- _INSTRUCCIÓN DE TRABAJO 1_: Reproduce del texto sobre la propaganda el fragmento que comienza con las palabras que contienen "El objetivo de" y termina con "ansiosos de votar .".
- _INSTRUCCIÓN DE TRABAJO 2_: Según el texto sobre la propaganda, ¿en qué ha transformado la acción de la propaganda al ciudadano?

##### TEXTO MOSTRADO #####

El objetivo de la propaganda es lograr la adhesión irracional del público para vender cosas, servicios o promesas. Esa convicción no proviene de juicios críticos, al contrario, nace de la explotación subliminal de impulsos primarios, de resortes emotivos que desencadenan reacciones elementales. Cuando el “marketing” promociona un producto o una tesis, no busca suscitar debates acerca de lo que se ofrece. El propósito es obtener resultados inmediatos: más clientes ansiosos de comprar, más “ciudadanos” ansiosos de votar .
La “video política” de que habla Sartori, y la “república de los sondeos”, han pervertido los fundamentos de la democracia. La potente acción de la propaganda ha transformado al “soberano” en “cliente” y al ciudadano en espectador. La propaganda genera una “ideología clientelar” y un “consumismo electoral” incontenibles, que se asocian con el afán de “estar a la moda”, a tono con la revolución, o el “cambio”, y a tono también con el temor a desentonar de aquello que aparece en el escenario como lo bueno, lo ‘in’, lo políticamente correcto. En efecto, ¿quién quiere ser de la partidocracia?, ¿quién no se entusiasma con el cambio como ilusión, aunque ignore su contenido?, ¿quién quiere estar fuera de la foto?

##### EXTRACTOS DE DATOS #####

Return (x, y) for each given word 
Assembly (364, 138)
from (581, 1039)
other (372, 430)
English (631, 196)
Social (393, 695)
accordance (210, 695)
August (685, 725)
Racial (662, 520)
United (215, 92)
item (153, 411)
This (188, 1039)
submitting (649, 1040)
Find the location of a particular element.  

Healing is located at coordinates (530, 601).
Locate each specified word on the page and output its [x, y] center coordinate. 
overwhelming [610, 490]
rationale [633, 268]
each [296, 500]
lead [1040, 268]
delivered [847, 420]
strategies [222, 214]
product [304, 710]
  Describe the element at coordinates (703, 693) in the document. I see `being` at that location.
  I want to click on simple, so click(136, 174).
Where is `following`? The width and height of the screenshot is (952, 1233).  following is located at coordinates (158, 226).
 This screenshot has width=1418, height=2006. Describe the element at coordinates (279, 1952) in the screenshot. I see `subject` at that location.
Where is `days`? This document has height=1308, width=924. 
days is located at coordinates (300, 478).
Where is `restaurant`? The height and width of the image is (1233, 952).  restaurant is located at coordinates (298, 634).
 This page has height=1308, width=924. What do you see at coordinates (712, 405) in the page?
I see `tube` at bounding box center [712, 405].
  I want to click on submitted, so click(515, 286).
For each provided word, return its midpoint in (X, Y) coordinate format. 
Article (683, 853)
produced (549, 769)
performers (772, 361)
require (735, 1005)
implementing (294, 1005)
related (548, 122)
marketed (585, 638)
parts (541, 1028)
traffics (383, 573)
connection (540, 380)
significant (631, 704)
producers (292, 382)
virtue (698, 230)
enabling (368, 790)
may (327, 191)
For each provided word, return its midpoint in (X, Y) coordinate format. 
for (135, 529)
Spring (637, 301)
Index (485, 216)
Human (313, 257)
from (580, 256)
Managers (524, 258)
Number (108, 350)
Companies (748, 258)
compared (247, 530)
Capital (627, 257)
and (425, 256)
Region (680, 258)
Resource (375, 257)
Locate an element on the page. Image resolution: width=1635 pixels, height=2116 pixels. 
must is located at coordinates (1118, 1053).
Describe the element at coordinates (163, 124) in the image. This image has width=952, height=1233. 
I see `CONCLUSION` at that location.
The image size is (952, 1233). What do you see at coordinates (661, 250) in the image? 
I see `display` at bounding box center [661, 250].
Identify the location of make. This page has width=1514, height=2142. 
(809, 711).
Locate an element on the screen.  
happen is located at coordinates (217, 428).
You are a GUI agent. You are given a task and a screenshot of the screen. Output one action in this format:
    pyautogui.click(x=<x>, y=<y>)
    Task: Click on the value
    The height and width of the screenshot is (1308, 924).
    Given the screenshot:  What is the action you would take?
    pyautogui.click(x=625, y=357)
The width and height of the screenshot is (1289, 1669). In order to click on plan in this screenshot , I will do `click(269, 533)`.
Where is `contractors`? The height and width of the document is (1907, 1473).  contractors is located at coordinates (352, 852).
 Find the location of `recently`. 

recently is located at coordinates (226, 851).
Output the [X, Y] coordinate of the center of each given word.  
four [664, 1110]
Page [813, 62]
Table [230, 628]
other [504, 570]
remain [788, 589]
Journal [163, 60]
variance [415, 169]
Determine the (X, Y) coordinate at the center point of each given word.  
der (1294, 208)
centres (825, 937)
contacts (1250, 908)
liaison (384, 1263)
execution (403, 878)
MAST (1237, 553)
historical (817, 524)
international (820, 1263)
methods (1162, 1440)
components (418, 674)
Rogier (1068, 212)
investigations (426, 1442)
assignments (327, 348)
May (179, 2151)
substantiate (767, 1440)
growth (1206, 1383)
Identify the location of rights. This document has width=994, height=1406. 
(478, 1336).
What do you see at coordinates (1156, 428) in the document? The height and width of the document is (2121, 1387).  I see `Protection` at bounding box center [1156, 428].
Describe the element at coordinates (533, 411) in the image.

#####

- _ESPACIO DE RESPUESTA 1_:
El objetivo de la propaganda es lograr la adhesión irracional del público para vender cosas, servicios o promesas. Esa convicción no proviene de juicios críticos, al contrario, nace de la explotación subliminal de impulsos primarios, de resortes emotivos que desencadenan reacciones elementales. Cuando el “marketing” promociona un producto o una tesis, no busca suscitar debates acerca de lo que se ofrece. El propósito es obtener resultados inmediatos: más clientes ansiosos de comprar, más “ciudadanos” ansiosos de votar .

- _ESPACIO DE RESPUESTA 2_: En espectador.